Este es el futuro, por lo que ha apostado Microsoft en este 2018 muy fuerte y que seguramente sea continuado en años venideros. Porque pese a tener una consola con más potencia como Scarlett, Anaconda, Lockhart o como se llame, al final lo que cuenta es un servicio que nos ofrezca mucho por muy poco. La puerta de entrada de nuevos socios Gold, una manera de abrir el punto de miras de usuarios que no tocan un indie en su vida, una forma de enganchar a cada jugador y que por ningún motivo tenga ganas de adquirir otra plataforma. Ya puede venir Digital Foundry a decir que en Anaconda no se alcanza la resolución de la competencia (aspecto que dudo mucho, por cierto) porque nosotros podremos jugarlo rascando muy poco de nuestro bolsillo, y en varias ocasiones desde su día de lanzamiento.

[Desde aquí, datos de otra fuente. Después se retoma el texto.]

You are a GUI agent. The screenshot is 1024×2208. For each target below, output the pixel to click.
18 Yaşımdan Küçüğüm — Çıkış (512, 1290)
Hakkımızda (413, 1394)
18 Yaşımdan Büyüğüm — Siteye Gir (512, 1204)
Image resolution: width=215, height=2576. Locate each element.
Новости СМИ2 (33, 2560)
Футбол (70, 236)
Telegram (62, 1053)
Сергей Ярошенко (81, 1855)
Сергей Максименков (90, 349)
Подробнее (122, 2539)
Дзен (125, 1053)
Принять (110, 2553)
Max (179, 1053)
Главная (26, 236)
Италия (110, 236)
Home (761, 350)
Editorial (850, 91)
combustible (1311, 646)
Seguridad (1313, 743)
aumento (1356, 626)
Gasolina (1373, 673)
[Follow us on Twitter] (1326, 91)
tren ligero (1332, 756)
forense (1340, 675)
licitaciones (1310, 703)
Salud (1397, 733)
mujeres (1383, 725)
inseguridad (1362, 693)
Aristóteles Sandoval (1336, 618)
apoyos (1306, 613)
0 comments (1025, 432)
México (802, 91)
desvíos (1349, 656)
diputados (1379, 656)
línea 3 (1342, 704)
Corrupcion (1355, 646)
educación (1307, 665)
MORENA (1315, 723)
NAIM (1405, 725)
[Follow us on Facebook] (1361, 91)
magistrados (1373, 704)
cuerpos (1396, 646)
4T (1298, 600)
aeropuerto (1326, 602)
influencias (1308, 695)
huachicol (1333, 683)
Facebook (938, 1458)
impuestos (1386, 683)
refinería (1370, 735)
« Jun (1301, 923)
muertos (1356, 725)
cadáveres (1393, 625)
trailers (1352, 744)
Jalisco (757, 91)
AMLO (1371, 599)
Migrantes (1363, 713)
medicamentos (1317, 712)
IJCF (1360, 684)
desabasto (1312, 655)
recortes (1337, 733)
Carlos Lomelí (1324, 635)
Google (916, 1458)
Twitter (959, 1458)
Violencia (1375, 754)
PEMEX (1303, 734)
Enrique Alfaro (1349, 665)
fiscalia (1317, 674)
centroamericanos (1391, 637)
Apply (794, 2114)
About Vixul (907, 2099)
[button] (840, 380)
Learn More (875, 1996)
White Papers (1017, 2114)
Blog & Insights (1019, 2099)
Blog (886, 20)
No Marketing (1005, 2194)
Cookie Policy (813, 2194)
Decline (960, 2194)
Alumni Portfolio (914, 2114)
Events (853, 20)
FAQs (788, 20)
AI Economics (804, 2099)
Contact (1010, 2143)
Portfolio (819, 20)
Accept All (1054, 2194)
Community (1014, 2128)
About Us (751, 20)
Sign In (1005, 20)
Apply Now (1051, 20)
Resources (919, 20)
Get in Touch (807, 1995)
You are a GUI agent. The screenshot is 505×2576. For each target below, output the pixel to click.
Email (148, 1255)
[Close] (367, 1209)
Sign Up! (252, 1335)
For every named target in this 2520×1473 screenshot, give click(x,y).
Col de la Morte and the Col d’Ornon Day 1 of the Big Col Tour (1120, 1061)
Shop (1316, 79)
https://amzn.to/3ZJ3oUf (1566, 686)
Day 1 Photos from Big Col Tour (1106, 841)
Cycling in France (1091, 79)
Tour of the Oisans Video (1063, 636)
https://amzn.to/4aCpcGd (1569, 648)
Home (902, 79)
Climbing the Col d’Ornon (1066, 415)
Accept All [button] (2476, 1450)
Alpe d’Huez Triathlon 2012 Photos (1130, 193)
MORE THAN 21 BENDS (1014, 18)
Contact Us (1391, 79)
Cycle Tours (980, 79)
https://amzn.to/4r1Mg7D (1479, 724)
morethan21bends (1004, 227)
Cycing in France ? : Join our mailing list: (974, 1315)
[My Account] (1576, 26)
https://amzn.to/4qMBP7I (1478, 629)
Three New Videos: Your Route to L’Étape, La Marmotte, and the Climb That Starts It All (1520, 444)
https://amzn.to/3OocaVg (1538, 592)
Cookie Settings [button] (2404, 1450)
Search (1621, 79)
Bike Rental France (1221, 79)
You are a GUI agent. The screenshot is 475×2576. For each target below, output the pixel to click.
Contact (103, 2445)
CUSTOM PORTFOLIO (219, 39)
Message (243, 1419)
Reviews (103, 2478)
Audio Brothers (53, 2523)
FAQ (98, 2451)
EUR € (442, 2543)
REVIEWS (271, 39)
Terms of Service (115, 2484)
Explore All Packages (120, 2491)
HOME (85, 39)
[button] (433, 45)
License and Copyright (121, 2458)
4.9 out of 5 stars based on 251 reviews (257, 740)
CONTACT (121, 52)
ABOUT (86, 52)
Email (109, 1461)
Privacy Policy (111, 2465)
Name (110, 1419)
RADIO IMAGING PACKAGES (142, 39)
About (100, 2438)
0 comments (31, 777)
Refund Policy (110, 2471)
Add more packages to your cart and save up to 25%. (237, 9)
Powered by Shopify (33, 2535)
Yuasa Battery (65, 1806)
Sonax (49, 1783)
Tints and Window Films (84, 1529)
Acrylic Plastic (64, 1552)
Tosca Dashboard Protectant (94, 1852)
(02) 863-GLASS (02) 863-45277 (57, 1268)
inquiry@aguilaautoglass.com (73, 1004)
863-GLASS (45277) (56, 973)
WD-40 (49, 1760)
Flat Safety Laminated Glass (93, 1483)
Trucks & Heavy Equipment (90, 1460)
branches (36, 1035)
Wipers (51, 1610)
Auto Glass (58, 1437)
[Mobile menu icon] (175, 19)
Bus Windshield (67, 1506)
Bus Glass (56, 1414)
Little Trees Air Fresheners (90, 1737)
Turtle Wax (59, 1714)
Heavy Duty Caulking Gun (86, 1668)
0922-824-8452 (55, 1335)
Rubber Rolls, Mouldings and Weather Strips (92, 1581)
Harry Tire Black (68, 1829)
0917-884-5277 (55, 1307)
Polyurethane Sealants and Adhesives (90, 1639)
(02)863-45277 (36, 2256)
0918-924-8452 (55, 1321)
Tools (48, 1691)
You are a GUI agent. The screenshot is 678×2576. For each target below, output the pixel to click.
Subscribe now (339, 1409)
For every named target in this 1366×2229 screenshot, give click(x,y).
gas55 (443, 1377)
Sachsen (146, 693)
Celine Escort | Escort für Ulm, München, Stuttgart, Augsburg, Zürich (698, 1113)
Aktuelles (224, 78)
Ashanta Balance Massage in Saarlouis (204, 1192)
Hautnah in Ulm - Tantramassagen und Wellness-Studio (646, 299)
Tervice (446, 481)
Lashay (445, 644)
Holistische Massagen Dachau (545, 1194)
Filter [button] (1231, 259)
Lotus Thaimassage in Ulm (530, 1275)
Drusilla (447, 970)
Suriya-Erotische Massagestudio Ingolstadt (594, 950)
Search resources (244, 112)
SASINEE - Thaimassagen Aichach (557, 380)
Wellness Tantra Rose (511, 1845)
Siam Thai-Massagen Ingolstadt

No, no me olvido. Puede que la triada haya hecho feliz a mucha gente que sea apasionada de matar zombies, surcar los mares con amigos y quemar rueda en Inglaterra por menos de 10 euros al mes, pero no son los pelotazos que se esperaban. Paciencia, sé que habrá mucha gente negándome el artículo y otros asintiendo con la cabeza las palabras que he suscrito, pero esto es sólo el principio. Todo el proyecto que tiene Xbox en mente es el pico de un iceberg que tiene que emerger de unas profundidades aún sin explorar, la punta de lanza de un proyecto que viene respaldado por Obsidian, The Coalition, Turn 10, Ninja Theory y muchos más estudios “First Parties” con ganas de hacer mucho por la marca. Microsoft sólo ha encendido el coche y ha hecho rugir un poco los motores, veremos qué tal funciona en una carrera de resistencia con dos competidores que a medio/largo plazo pueden quedarse sin gasolina.